Вторая дочь Лютфия, светлокожая, весёлая девушка с волнистыми каштановыми волосами до плеч, работавшая медсестрой в военном госпитале, влюбилась в посещавшего Ташкент русского офицера. Узнав об этом, родители и Надира устроили ей взбучку, приказав «выбросить дурь из головы». Эркин объявил, что «сейчас же займётся поиском жениха для неё, а то позора не избежать!». Через два дня Лютфия бесследно исчезла, не вернувшись домой с ночной смены. Эркин поднял на ноги все службы, но безуспешно. Только через неделю кто-то бросил им записку в почтовый ящик, написанную рукой Лютфии: «Простите меня, но по-другому нельзя. Мы полюбили друг друга, и я уезжаю вместе с ним. Если останусь, вы меня отдадите замуж, и тогда я умру. Не ищите меня. К тому времени, когда будете это читать, я уже буду далеко. Попросила знакомую бросить эту записку в почтовый ящик через неделю после моего отъезда. Прощайте».
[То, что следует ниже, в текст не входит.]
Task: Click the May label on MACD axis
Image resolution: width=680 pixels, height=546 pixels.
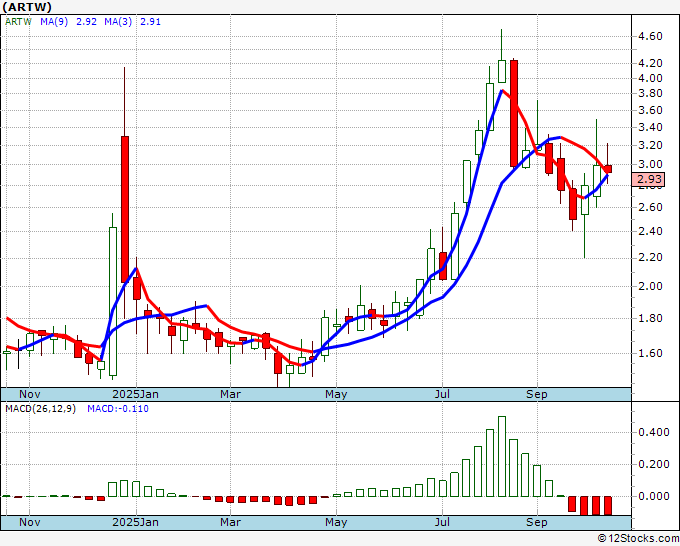Action: (x=336, y=522)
За третью дочь Муниру, всего лишь на два года младше Лютфии и внешне удивительно на неё похожую, родители взялись крепко и бескомпромиссно. С ней ошибиться было непозволительно. Второкурсницу Муниру выдали замуж за «достойного», как казалось родителям, старше её лет на двенадцать обеспеченного мужчину, по словам Эркина, «знавшего толк в традициях». Эркин и Малокат, поддерживаемые Надирой, с которой они считались, не сомневались, что в таком браке у Муниры «всё будет хорошо, как положено». Кто знал, что на Лютфию Мунира похожа не только внешне, но и характером? Брак продержался всего несколько лет. Мунира сбросила с себя добропорядочного мужа вместе с почитаемыми им порядками, оставив ему их малышку-дочь. В родительский дом она не вернулась, как часто делали женщины после развода, а поселилась где-то за чертой города и нечасто общалась с отцом и матерью. Многие годы прошли то в стычках между нею и Надирой, призывавшей сестрёнку образумиться и пожалеть родителей, то в их отказе общаться друг с другом.
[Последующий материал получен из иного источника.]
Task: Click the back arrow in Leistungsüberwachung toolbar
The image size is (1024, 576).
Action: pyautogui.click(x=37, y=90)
У младшей Гульбахор не было ни стальной воли её сестер, ни желания ни с кем и ни с чем бороться. Высокая, с длинными толстыми чёрными косами, водопадными струями бегущими по крепкой тонкой спине. Молодая душа Гульбахор была сродни лепестку розы, красивой и чистой, лёгкой и ранимой. Её большие тёмно-зелёные глаза с длинными густыми ресницами смотрели на свет детским мечтательным взглядом и с полной самоотдачей и любопытством изучали любую мелочь: то, как, например, облизывает по шёрстке котёнка кошка-мать или ярко-оранжевым шариком катится по траве упавшая с дерева хурма. При этом её взгляд, излучавший доброе спокойствие, то норовил приподняться над объектом интереса, то смотрел сквозь него. Её густые брови удивлённо приподнимались, образуя два загадочных полумесяца на душистом девичьем лбу, оттого что за каждой вещью, за гранью видимого она обнаруживала тайный кармашек, заглянув в который, узнавала что-то новое о жизни, никому кроме неё неизвестное.
Очерствевший от борьбы с жизнью и отчаявшийся отцовскими провалами с Лютфией и Мунирой, Эркин был одержим тем, чтобы у Гульбахор, наконец, всё сложилось так, как, по его словам, «положено узбечке». Малокат прекрасно понимала и материнским сердцем чувствовала тонкое строение души дочери, но соглашалась с мужем, что по-другому счастья и душевного спокойствия не найти. Эркин рассвирепел, когда узнал, что Гульбахор, заканчивавшая тогда школу, полюбила своего учителя по литературе, о чём искренне и наивно рассказала родителям. Гульбахор нашли такого же добропорядочного жениха, какой был найден Мунире. Розовому лепестку, расцветающему от свежего прикосновения утренней росы и источающему аромат только благодаря нежным поглаживаниям весеннего ветра, не дано прижиться в скучной безжизненной теплице, глухой к пению птиц высоко в небе. Не прошло и недели, как Гульбахор сбежала от мужа и вернулась к родителям. С ними она жила до конца их дней, запершись и зачахнув – теперь уже в теплице своей нерасцветшей жизни.
* * *
«Как спать? Как, вообще, жить с этим?» – спрашивала себя Зуля, сидевшая на кухонном балконе лицом к окну, в котором всё – и деревья, и припаркованные у дома автомобили, и спящие под ними кошки – свернулось в клубочек во вселенских ладонях ночи. Зуля не находила сил вытащить холодное от слёзной влаги лицо из окаменевших рук, которые, казалось, вросли локтями в деревянный стол. Каждая ссора с дочерью представлялась ей ниточкой, выскочившей на шерстяном свитере, связанном ею однажды для Сайеры. Чем дальше заходит ссора, тем сильнее расходится нитка, разрушая вязку свитера. Чем больше таких ссор, тем скорее свитер и заложенное в нём тепло материнской любви окажутся ненужными.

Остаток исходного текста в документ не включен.